Most of the reporters on Press Bus seven agreed that the most newsworthy item we could report first-hand was the enormous number of McGovern supporters in the crowd. Many thousands had been supplied with posters and slogans by the local McGovern headquarters, whose advance work for the Nixon motorcade rivalled that of the Republicans. But along the route there were also hundreds of hand lettered posters and these were the clearest expression of the mood of those who had turned out to say what they thought of Four More Years Among the anti Nixon posters were Robots for Nixon People For McGovern. Nixon Government By the Corrupt For the Corrupt. "Nixon '72, 1984" and "Nixon's Peace Plan-He Voting For McGovern."
Nixon supporters had done some lettering of their own. "Hanon We Have the GUTS to Win with Nixon." "Nixon the Great," and "America: None Better." The City of Eastchester had placed a huge banner across its main street declaring: "We Love Our City We Love Our Country, We Love Our President and First Lady."

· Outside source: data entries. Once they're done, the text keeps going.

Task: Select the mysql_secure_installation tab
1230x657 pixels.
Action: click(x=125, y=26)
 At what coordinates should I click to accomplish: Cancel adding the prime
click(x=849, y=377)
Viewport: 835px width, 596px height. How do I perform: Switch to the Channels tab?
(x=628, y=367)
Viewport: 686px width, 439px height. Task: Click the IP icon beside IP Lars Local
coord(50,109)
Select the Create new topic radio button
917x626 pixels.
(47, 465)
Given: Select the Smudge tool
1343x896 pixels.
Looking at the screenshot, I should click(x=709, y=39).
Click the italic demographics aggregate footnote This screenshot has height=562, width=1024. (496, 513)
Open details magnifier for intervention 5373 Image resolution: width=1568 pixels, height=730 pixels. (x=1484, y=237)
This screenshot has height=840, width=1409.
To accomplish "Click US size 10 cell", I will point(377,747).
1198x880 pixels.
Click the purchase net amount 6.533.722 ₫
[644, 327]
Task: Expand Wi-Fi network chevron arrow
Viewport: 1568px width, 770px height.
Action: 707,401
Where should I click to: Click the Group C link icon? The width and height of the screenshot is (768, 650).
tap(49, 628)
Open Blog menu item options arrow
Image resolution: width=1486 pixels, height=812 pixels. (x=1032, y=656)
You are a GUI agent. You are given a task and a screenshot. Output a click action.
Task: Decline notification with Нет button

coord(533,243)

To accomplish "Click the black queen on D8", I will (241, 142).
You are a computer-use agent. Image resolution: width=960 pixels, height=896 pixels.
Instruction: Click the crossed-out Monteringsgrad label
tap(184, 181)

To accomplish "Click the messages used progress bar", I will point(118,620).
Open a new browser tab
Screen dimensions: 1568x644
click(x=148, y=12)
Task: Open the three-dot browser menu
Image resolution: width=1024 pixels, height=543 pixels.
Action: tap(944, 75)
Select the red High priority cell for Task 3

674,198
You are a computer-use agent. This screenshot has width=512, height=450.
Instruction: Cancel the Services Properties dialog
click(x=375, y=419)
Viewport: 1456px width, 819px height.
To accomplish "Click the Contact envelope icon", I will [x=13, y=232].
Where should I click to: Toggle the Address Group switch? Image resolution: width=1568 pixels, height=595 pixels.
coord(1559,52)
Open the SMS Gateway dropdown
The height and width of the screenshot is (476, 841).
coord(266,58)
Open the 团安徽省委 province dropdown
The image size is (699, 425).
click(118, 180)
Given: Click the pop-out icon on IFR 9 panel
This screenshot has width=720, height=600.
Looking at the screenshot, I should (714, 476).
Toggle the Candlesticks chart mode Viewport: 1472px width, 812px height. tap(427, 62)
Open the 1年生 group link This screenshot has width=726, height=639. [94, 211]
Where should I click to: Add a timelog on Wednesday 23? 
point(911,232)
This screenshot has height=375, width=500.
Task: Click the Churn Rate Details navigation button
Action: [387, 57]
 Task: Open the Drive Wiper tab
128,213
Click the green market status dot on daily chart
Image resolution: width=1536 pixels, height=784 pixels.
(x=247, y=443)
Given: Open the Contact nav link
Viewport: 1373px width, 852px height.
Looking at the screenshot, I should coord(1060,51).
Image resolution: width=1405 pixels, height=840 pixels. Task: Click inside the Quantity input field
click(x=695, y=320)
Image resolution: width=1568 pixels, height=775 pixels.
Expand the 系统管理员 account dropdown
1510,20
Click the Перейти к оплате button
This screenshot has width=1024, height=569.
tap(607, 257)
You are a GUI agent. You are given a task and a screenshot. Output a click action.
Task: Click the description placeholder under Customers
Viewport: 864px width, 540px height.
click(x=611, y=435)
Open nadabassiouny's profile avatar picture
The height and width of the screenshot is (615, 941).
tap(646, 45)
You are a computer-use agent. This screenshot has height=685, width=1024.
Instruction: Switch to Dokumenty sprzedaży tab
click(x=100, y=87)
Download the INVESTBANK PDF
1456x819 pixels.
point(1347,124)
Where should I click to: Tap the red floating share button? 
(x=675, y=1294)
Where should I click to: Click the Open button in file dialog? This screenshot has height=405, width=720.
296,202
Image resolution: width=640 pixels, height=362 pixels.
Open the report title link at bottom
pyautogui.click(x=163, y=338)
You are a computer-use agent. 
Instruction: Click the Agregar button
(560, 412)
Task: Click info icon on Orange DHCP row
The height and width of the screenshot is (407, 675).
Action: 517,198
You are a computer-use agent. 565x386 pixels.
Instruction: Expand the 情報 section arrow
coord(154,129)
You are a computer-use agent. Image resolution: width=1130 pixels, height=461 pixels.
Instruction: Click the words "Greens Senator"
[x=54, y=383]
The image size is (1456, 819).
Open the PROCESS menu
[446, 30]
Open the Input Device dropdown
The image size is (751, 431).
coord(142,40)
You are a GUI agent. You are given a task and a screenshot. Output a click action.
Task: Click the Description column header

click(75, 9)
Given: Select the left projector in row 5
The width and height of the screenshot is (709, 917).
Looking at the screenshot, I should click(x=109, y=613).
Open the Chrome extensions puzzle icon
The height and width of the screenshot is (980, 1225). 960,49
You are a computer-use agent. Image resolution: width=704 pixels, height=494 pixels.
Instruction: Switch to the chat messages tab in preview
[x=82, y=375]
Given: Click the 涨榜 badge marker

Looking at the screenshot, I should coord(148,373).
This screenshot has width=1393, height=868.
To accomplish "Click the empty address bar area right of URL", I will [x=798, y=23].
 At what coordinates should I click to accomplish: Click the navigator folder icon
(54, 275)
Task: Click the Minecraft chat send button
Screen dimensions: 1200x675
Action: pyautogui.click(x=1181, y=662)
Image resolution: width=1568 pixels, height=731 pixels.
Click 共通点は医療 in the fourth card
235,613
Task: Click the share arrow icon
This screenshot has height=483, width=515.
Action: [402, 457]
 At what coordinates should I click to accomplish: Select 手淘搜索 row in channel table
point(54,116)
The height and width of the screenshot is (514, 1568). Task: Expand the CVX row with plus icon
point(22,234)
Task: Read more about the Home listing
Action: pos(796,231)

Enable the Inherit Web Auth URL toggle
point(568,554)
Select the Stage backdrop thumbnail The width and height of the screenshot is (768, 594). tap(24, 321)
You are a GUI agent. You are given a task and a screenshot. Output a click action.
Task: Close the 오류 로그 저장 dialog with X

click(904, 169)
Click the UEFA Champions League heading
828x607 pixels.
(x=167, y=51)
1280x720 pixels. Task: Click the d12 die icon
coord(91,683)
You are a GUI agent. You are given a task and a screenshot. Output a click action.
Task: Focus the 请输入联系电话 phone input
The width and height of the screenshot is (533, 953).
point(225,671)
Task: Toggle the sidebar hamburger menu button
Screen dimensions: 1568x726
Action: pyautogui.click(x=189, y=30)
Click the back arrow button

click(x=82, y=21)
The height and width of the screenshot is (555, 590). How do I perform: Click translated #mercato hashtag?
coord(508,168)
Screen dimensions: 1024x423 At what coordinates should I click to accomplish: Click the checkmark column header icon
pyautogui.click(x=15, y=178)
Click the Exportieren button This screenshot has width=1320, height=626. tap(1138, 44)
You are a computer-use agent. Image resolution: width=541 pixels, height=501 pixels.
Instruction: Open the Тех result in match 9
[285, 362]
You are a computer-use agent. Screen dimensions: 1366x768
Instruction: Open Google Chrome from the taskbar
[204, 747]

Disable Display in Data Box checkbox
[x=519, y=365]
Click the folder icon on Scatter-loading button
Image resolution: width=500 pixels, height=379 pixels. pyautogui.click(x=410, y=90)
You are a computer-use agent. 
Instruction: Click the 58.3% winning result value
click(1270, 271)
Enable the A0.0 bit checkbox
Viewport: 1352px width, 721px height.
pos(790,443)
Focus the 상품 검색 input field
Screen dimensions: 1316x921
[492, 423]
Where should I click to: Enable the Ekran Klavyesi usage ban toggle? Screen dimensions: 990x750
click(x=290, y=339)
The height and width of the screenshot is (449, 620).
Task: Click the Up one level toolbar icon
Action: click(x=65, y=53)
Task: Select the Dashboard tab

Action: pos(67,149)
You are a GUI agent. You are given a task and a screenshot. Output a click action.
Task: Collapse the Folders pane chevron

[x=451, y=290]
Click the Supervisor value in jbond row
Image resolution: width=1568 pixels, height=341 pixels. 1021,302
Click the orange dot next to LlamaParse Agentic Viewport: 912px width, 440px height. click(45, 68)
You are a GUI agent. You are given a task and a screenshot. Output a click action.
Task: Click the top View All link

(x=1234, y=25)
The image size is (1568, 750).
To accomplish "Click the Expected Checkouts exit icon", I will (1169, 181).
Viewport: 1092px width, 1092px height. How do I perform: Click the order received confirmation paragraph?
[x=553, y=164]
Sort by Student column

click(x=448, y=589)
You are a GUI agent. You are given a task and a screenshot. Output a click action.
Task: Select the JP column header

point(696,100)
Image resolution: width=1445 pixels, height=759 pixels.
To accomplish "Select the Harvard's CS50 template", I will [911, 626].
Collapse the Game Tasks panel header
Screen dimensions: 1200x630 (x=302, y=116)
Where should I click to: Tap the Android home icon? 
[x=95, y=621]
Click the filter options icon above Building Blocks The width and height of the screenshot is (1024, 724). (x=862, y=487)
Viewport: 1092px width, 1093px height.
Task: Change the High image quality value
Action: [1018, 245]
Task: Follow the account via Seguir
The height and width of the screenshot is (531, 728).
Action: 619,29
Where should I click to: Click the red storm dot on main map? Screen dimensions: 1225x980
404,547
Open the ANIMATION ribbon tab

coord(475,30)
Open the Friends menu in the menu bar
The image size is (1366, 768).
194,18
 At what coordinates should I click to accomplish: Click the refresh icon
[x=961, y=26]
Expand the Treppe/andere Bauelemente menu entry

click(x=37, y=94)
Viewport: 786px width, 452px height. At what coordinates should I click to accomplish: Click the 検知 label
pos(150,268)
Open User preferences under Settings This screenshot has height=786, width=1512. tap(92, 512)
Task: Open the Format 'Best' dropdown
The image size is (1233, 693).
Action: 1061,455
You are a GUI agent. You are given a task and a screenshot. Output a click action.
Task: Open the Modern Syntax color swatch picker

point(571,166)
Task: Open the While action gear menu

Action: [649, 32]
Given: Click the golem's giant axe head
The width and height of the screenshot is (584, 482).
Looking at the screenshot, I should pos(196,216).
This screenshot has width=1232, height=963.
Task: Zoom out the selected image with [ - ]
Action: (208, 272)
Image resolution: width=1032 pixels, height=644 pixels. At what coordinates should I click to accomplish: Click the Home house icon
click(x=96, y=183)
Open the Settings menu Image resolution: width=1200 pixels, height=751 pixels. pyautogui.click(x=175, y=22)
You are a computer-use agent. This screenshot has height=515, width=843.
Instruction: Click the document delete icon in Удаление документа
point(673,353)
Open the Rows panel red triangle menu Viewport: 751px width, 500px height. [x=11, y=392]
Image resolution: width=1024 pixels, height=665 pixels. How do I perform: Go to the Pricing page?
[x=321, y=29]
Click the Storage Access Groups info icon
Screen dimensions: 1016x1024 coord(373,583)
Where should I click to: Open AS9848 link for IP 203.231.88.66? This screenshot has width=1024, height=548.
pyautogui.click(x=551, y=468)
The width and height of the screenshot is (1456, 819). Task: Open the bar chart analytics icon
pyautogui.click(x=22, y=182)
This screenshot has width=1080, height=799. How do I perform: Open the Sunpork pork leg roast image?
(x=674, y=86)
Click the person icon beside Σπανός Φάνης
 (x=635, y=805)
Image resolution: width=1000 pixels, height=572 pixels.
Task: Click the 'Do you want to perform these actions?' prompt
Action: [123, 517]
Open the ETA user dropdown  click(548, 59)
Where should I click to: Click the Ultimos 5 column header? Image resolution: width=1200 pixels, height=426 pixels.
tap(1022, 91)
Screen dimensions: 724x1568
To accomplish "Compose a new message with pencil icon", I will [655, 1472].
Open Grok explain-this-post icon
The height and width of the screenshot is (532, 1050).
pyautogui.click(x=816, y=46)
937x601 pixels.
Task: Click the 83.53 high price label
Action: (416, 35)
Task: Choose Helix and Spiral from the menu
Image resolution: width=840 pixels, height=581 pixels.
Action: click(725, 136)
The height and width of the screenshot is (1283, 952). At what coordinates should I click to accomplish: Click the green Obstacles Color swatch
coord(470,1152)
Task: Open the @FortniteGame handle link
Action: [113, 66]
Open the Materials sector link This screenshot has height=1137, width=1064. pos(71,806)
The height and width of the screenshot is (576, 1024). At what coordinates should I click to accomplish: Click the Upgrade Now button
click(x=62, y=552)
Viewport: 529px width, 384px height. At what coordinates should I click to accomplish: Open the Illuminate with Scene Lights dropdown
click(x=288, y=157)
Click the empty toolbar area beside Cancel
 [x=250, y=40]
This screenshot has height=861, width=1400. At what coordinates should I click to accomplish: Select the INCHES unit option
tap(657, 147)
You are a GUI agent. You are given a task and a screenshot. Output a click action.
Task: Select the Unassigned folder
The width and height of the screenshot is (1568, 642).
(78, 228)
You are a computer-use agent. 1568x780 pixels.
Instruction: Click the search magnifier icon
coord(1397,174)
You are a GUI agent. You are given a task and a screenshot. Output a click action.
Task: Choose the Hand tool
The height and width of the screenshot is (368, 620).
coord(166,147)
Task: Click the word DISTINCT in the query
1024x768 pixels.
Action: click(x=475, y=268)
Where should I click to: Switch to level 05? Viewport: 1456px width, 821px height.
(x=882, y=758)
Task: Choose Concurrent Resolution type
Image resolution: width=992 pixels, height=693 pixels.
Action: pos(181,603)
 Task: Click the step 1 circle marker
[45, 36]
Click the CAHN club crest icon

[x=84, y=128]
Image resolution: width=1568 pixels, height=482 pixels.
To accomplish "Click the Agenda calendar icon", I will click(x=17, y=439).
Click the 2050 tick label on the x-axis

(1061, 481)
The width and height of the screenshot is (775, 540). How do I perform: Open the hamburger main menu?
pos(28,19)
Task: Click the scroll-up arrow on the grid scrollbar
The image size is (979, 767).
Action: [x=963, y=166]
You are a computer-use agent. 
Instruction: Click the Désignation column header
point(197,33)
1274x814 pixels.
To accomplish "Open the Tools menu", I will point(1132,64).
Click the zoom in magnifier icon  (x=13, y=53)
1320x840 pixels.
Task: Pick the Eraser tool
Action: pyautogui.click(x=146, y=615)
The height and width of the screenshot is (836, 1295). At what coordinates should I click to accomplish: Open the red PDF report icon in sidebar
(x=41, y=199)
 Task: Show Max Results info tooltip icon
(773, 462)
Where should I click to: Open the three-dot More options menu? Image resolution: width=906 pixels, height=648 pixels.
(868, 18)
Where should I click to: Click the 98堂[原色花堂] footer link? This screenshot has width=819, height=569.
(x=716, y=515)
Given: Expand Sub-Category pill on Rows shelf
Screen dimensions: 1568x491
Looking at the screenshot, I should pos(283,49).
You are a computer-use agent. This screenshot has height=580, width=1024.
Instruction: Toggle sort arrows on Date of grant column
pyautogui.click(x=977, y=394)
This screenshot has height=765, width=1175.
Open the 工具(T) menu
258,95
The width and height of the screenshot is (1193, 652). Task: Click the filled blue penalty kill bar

IT'S ABSOLUTELY absurd isn't it," muttered Malcolm Deane, a British reporter from the Manchester Guardian who was sitting next to me on press bus seven. "I mean there are sensitive peace negotiations going on, and this idiot is driving all over the place in his foolish motorcade. We don't have anything like this in Britain," Dean continued, growing more indignant as the pool reporter announced the latest revised body count from Captain Keith over the walky-talky. "We do have something we call motor-tours," Deane observed, "but they are designed to allow the candidates to debate on the issues in as many places as possible. In London, they have a special tour route which allows the candidate to make 30 stops in one day, so that he can field questions from voters all over the city." Deane sighed wistfully and went back to making notations in his reporter's notebook.